Ostrander D B, Gorman J A
Department of Microbial Molecular Biology, Pharmaceutical Research Institute, Bristol-Myers Squibb, Princeton, NJ 08543-4000, USA.
Yeast. 1997 Jul;13(9):871-80. doi: 10.1002/(SICI)1097-0061(199707)13:9<871::AID-YEA127>3.0.CO;2-2.

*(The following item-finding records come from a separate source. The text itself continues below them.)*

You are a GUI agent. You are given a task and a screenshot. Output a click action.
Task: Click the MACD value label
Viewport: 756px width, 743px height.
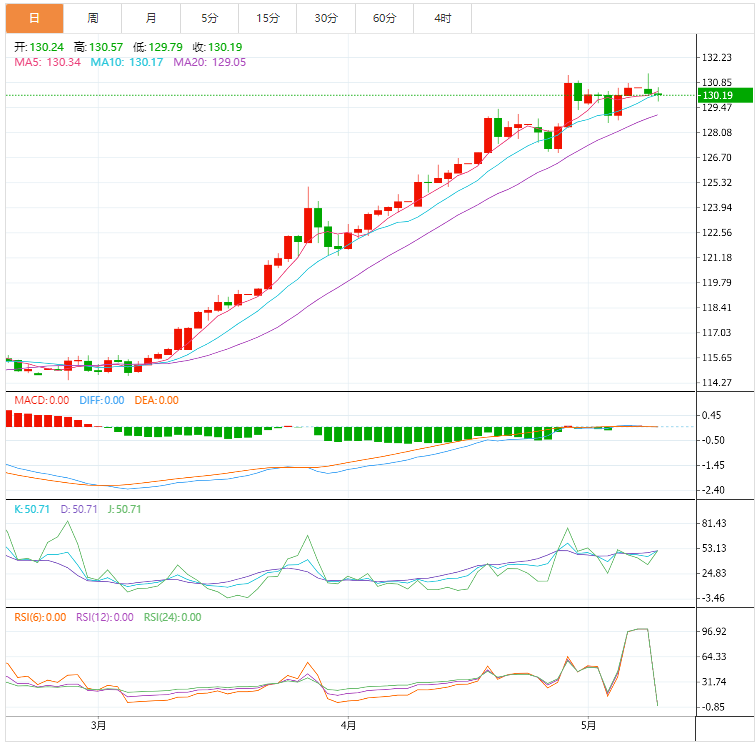click(x=41, y=400)
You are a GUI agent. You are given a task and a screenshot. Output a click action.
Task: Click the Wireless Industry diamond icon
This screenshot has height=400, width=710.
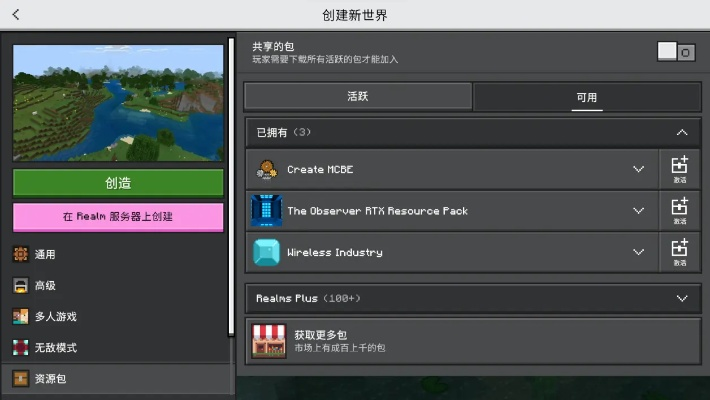[267, 252]
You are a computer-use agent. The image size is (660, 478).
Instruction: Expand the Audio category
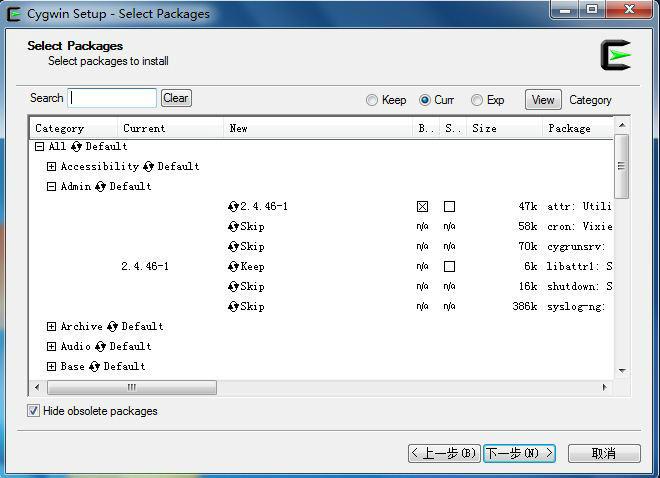coord(52,347)
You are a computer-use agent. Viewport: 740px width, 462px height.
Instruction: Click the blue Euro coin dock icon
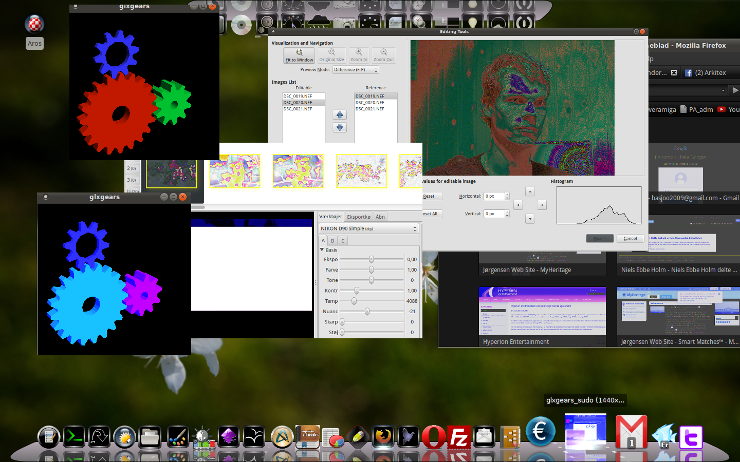click(543, 433)
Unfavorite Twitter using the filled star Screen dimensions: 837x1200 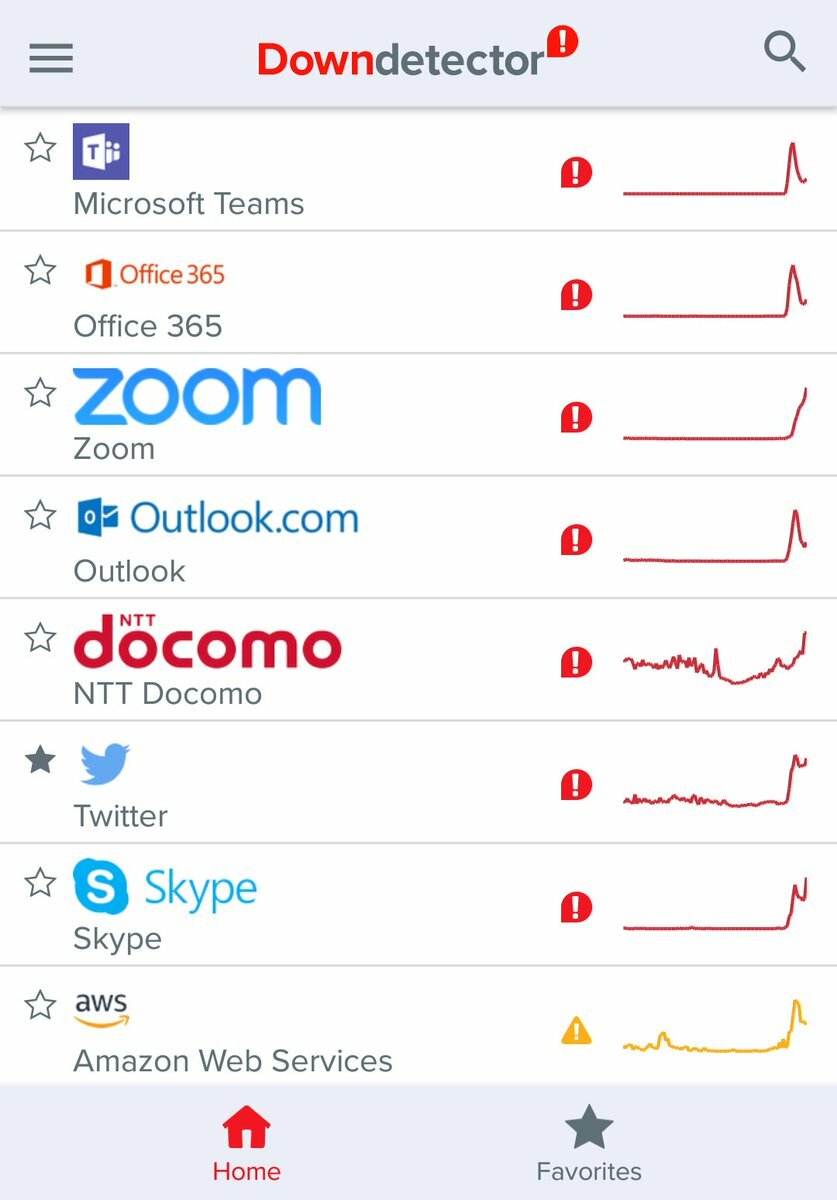(x=40, y=760)
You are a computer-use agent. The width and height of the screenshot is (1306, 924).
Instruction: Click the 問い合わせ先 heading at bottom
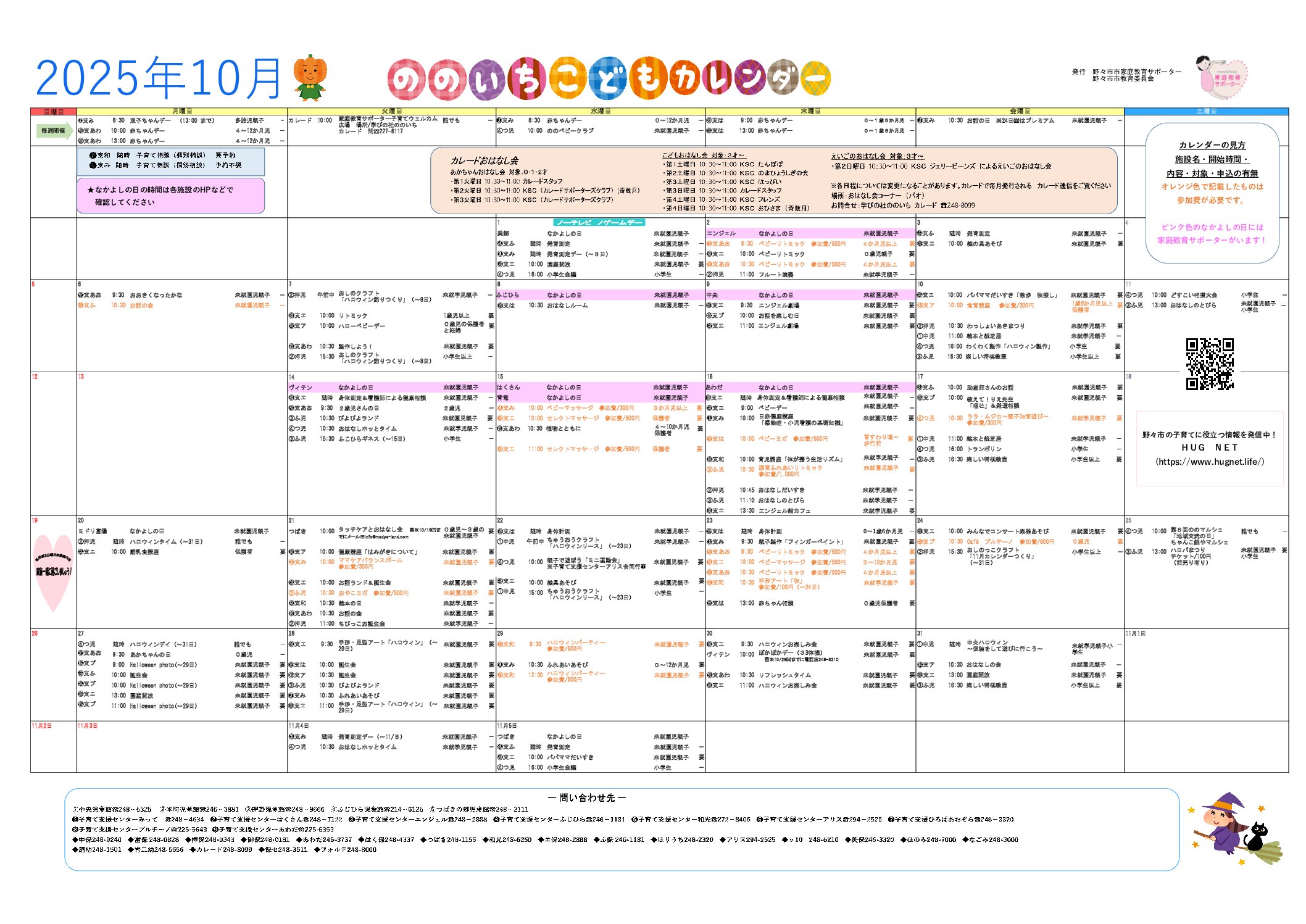click(586, 797)

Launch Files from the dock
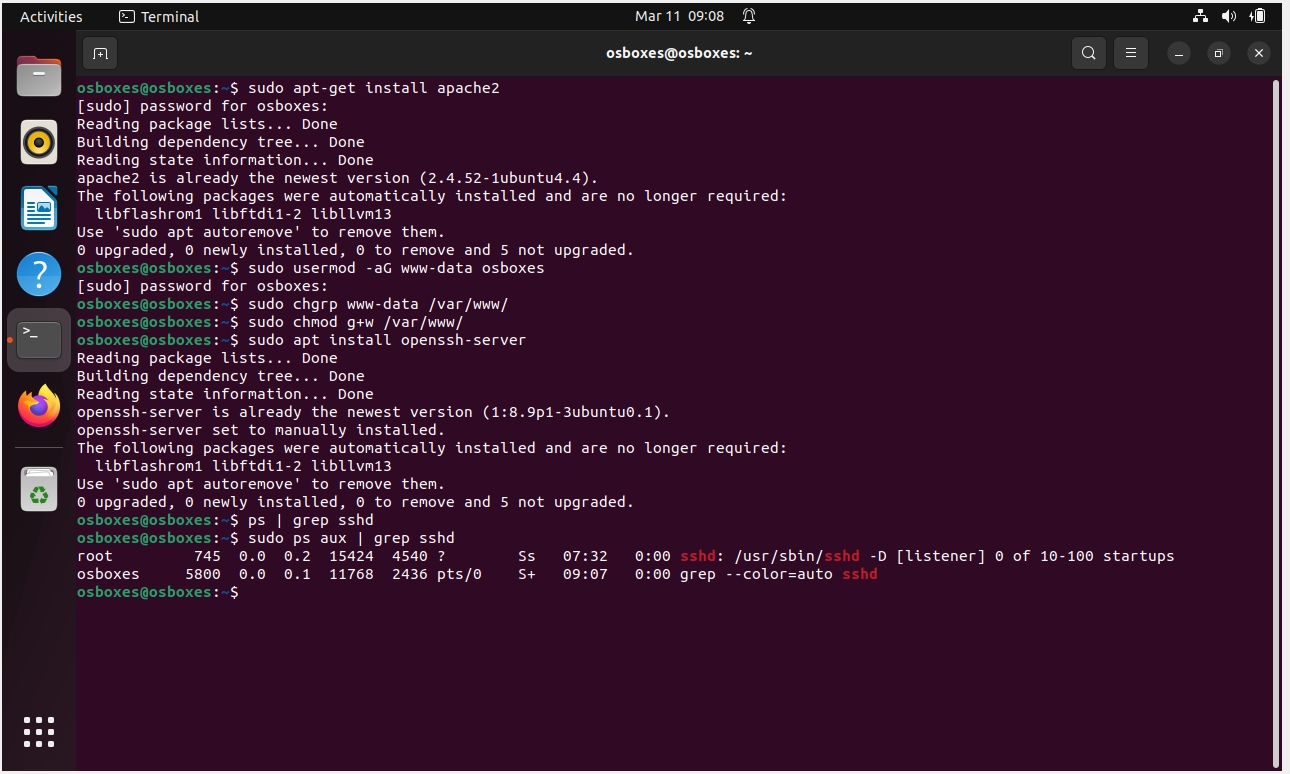(39, 76)
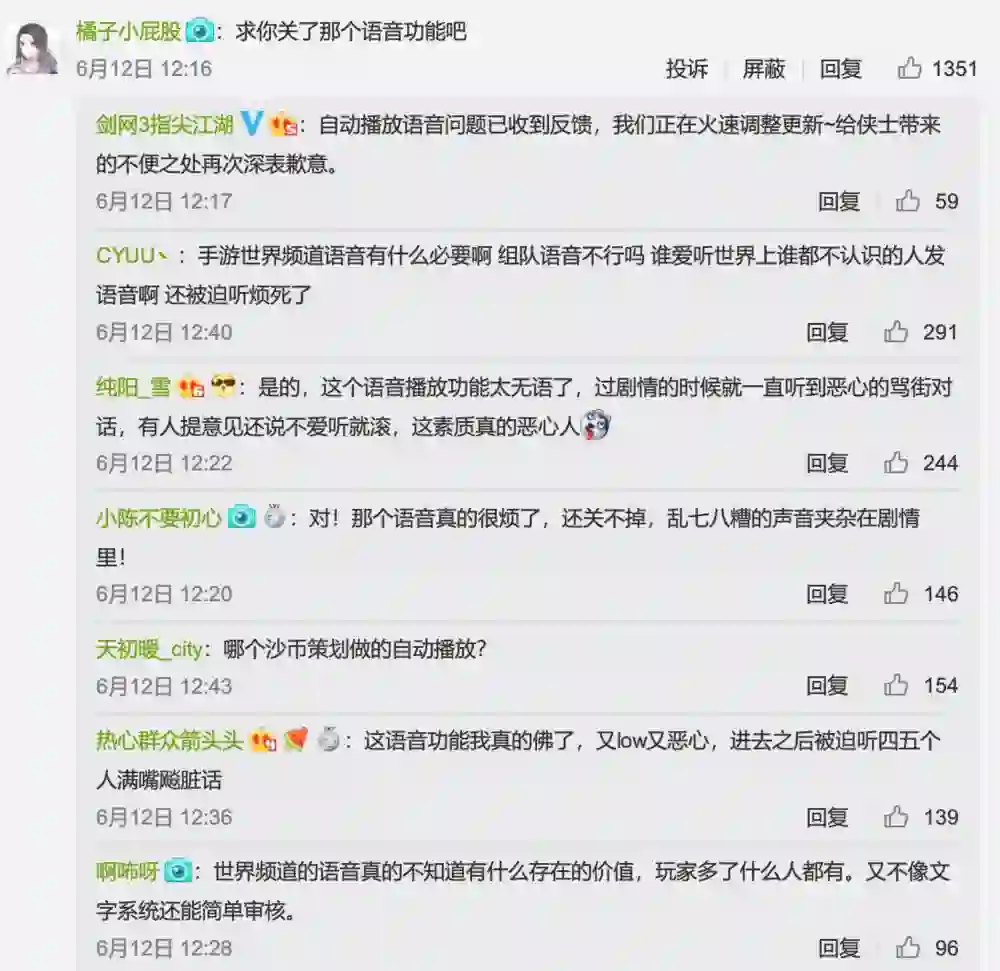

We have isolated the Candida albicans gene for profilin, PFY1. Degenerate oligonucleotide primers based on regions of high homology were utilized to obtain a polymerase chain reaction-amplified copy of the gene. This was then used as a probe to isolate the gene from a C. albicans genomic library. Our studies indicate that the full-length gene is unstable in Escherichia coli. Several clones were sequenced, and the predicted amino acid sequence demonstrated homology with profilin proteins from other organisms, most notably Saccharomyces cerevisiae. Northern analysis revealed that the gene is expressed in C. albicans. Attempts to express the gene in S. cerevisiae cells were unsuccessful until the C. albicans promoter was replaced with an S. cerevisiae promoter. Functional complementation of the gene was demonstrated in S. cerevisiae profilin-requiring cells. Antibodies raised to isolated C. albicans profilin protein recognized a protein of the predicted molecular weight when the gene was expressed in S. cerevisiae cells.
我们已经分离出白色念珠菌的肌动蛋白结合蛋白基因PFY1。基于高度同源区域设计的简并寡核苷酸引物被用于获得该基因的聚合酶链反应扩增拷贝。然后将其用作探针从白色念珠菌基因组文库中分离该基因。我们的研究表明,全长基因在大肠杆菌中不稳定。对几个克隆进行了测序,预测的氨基酸序列显示与其他生物的肌动蛋白结合蛋白具有同源性,最显著的是酿酒酵母。Northern分析表明该基因在白色念珠菌中表达。在用酿酒酵母启动子替换白色念珠菌启动子之前,在酿酒酵母细胞中表达该基因的尝试均未成功。该基因在需要酿酒酵母肌动蛋白结合蛋白的细胞中表现出功能互补性。当该基因在酿酒酵母细胞中表达时,针对分离出的白色念珠菌肌动蛋白结合蛋白产生的抗体识别出预测分子量的蛋白质。